Другую часть города именуют они Царь-городом; она расположена в виде полумесяца и окружена крепкой каменной стеною, у них именуемой Белою стеною; посередине через нее протекает река Неглинная. Здесь живет много вельмож и московских князей, детей боярских, знатных граждан и купцов, которые по временам уезжают на торг по стране. Также имеются здесь различные ремесленники, преимущественно булочники. Тут же находятся хлебные и мучные лабазы, лотки с говядиною, скотный рынок, кабаки для пива, меда и водки. В этой же части находится конюшня его царского величества. Здесь же находится литейный завод, а именно в местности, которую они называют Поганым бродом, на реке Неглинной; здесь они льют много металлических орудий и больших колоколов. Здесь до сих пор находился очень опытный мастер, по имени Ганс Фаль-кен из Нюрнберга; от него некоторые русские путем одного лишь наблюдения научились литью. При помощи особой сноровки он устраивал орудия таким образом, что двадцать шесть фунтов железа можно было с успехом выбросить из орудия при помощи двадцати пяти фунтов пороху».

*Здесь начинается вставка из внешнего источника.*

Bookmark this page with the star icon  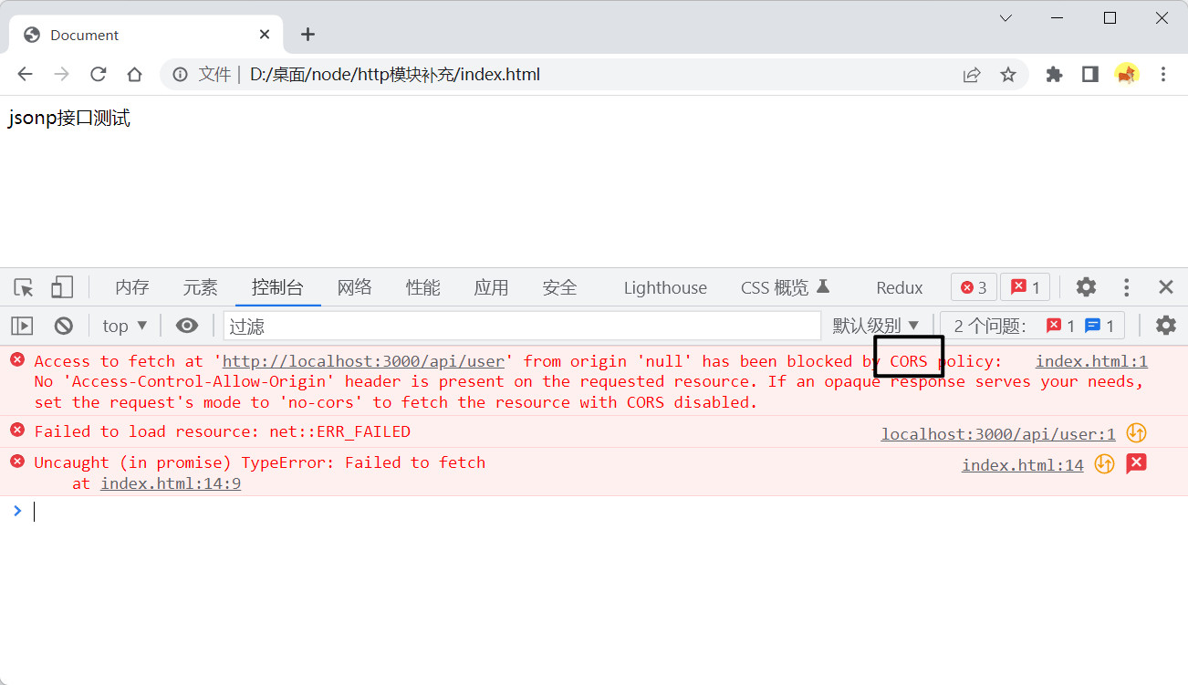1008,75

Барон увлекся чтением разных описаний русского рынка и не сразу понял, что пора бы ему остановиться: все иностранцы, в сущности, писали одно и то же, но каждый по-своему. Если при изложении географии и истории русского государства авторы нередко попросту переписывали Павла Йовия или Герберштейна, то живую московскую жизнь они почти всегда видели собственными глазами. Барон не смог удержаться от того, чтобы не пролистать записки Таннера, уж очень яркими они были, и за ними вставали не только картины, но и звуки:
«Площадь перед Кремлем так обширна, что достаточна для торговых помещений всего города. Там виноторговцы продают разного рода вина — особенно романею, как они называют мозельское, потом пертуимент, то есть испанское, потом рейнское, фряжское и другие. За ними торгуют шелковыми материями, тканями турецкими; потом золотых дел мастера, и во всяком ряду свое производство: шорники, портные, токари — эти в очень большом числе. Токари тем отличаются, что из ценного дерева, которое называют они каповым деревом, кроме ложек, которыми — если есть горячую похлебку — то они становятся немного мягкими, умеют выделывать по-своему кубки изящной формы, из коих два с немалыми хлопотами я привез оттуда.
Есть и лавки купцов из Персии, где продаются персидские изделия, разукрашенные золотом и серебром, драгоценные камни и многое другое; в середине ряда для взвешивания товаров висят большие весы. Там же продаются собольи меха, принадлежащие царю.
Есть еще большая улица, по которой проезжает царь, куда бы он ни направлялся, она простирается от Кремля и занята не иным кем, как живописцами. Они много делают образов на продажу, потому она у москвитян и заслужила название священной, то есть Никольской улицы.